## [Text to read]
************

As the Denver Broncos prepare for a Week 7 game that could go a long way toward determining whether they’ll stay on their trajectory of the past several seasons or drop to a level where a playoff spot isn’t a certainty, they’ll face their once-presumed quarterback of the future while their situation is as uncertain as ever.
Paxton Lynch hasn’t seized the job from Trevor Siemian yet, but after the latter’s shortcomings in Week 6, signs point to that date nearing. It was coming anyway, but Siemian can put this off with a solid outing against Brock Osweiler.
This impending quarterback debate hovers where it does in the NFL consciousness thanks to what previous Broncos quarterback battles created.
After nearly 25 years of unquestioned starters, the Broncos have featured four seasons with uncertain quarterback situations in the past 11. Those shaped the franchise and can help explain what to make of this latest debate — which features the lowest-profile combatants but on a bigger stage thanks to last year’s Super Bowl title.
That both Siemian and Lynch entering the Texans tilt on the heels of poor performances displays a unique wrinkle in this latest muddled depth chart.
Osweiler staying would have eliminated any such controversy. You could argue that the Broncos would be better off — on the field in 2016 only, as Osweiler’s contract is approaching albatross territory with how he’s functioning with a new team — with their previous backup. But this being the 2010s’ Broncos, there are going to be headlines that spawn from unpredictable occurrences.
Previous such attention was hard to come by from 1983-2005, when John Elway, Brian Griese and Jake Plummer held the job mostly without question, Griese’s premature promotion in 1999 notwithstanding. Peyton Manning enjoyed this status for 3.5 years as well. Not coincidentally, the Broncos’ offense was at its best during these years.
In between, some critical names in the franchise’s history proved to set up the current roster with its latest dilemma.
The 2006 transfer from Plummer to Jay Cutler proved to be the most awkward, with Mike Shanahan likely depriving his team of a fourth straight playoff berth by plugging the soon-to-be polarizing passer into the lineup late in the season. This kind of serves as a higher-end Siemian-Lynch scenario, but Plummer had accomplished far more in Denver than Siemian obviously has. Like Lynch, Cutler required the Broncos to trade up in the draft. His selection also led to the end of one era and laid the groundwork for the Broncos’ rebirth years later.

************

## [Supplied data]

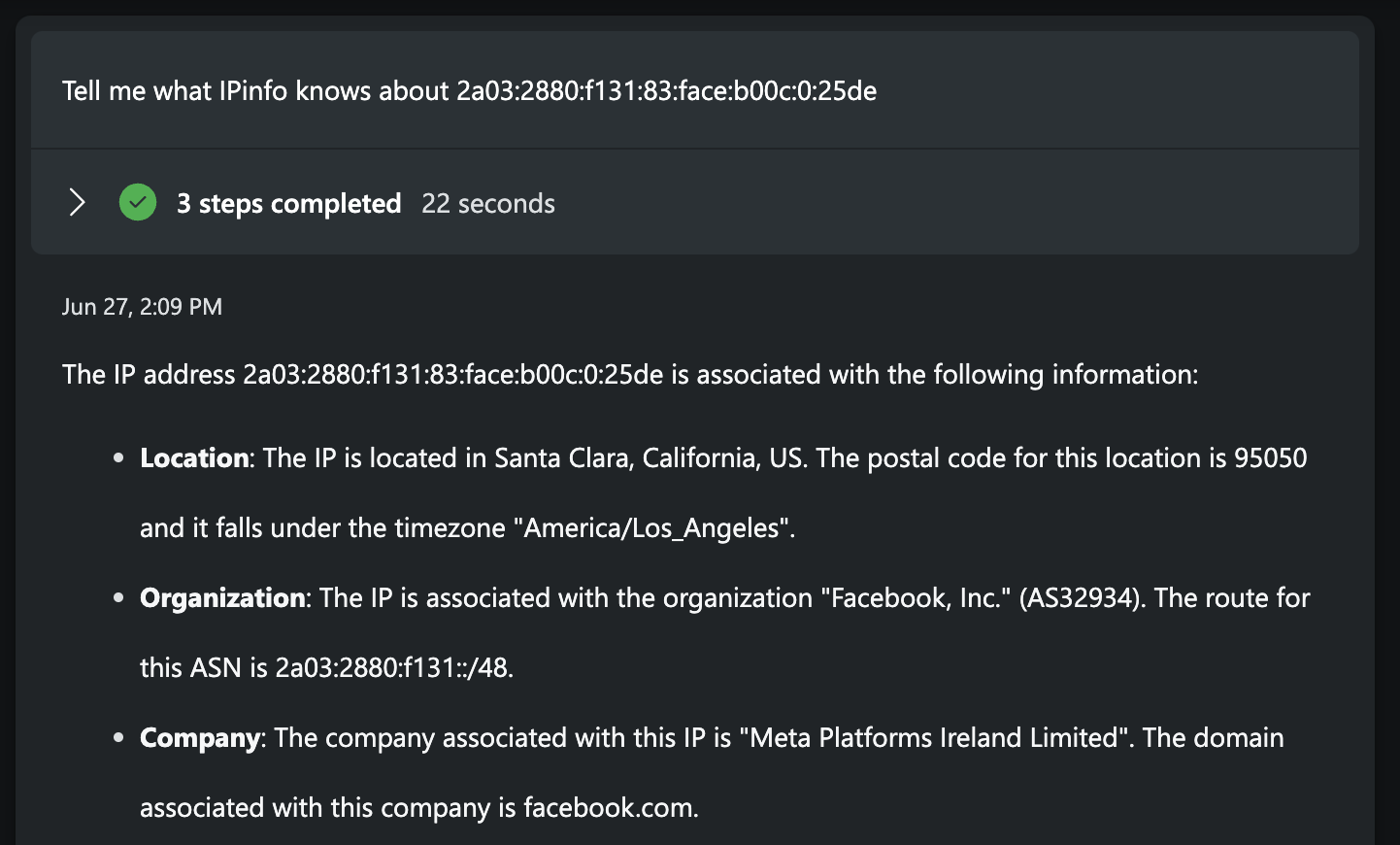Click the "22 seconds" duration text
1400x845 pixels.
click(488, 203)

************

## [Exercise]
Continue the article on the Broncos' quarterback debate, picking up right after its final sentence.

## [Result of this exercise]
Denver picking Cutler and putting pressure on its solid incumbent helped stall a veteran team, with Cutler going 2-3 in his late-season debut. The last such start knocked the Broncos out of the playoffs, where they wouldn’t again appear for five years. Just 32 at the time, Plummer then retired, and Cutler led two middling Broncos teams before being traded and leaving the Broncos without a franchise quarterback.
This vacancy proved quite important since the franchise isn’t on the level it is today if Cutler had stuck around and prevented a realistic run at Manning.
The 2006 switch proved to be the most mishandled of these job transfers and showed what can happen when a perceived higher ceiling commodity takes precedence over stability a bit early.
Kyle Orton-Tim Tebow came with by far the lowest stakes of these situations. Moving to Tebow looked like a stealth tanking job by Elway and John Fox. The unconventional quarterback looked prime to place the Broncos on course to land a top-10 quarterback in 2012. It also proved to be the easiest call since the team, then 1-4, had little to lose in Fox’s first year and had seen all it needed to see from Orton.
Tebow surprising the football universe with well-timed spurts of competency lifted the Broncos away from the Andrew Luck/Robert Griffin III/Ryan Tannehill range and into a late-first-round window. The result of this competition reverted Orton back to the journeyman route after two-plus seasons of mediocrity, and Elway correctly identifying that Tebow’s paths to victory were unsustainable led to him going all-in for Manning.
This was the flukiest of the franchise’s major in-season transfers, but the subsequent offseason showed Elway to be a bold decision-maker after a first year that didn’t involve those kinds of splash moves.
Manning-Osweiler ending how it did changed this year’s Broncos signal-caller makeup exponentially.
The future Hall of Famer resuming his post helped guide Osweiler to Houston, and Denver going on to win the Super Bowl magnified this transition period. Had the Broncos faltered, their post-Manning plan wouldn’t have been as scrutinized. The team winning a title moved 2016’s events onto historic ground due to a previous defending champion never conjuring up any solution quite like this.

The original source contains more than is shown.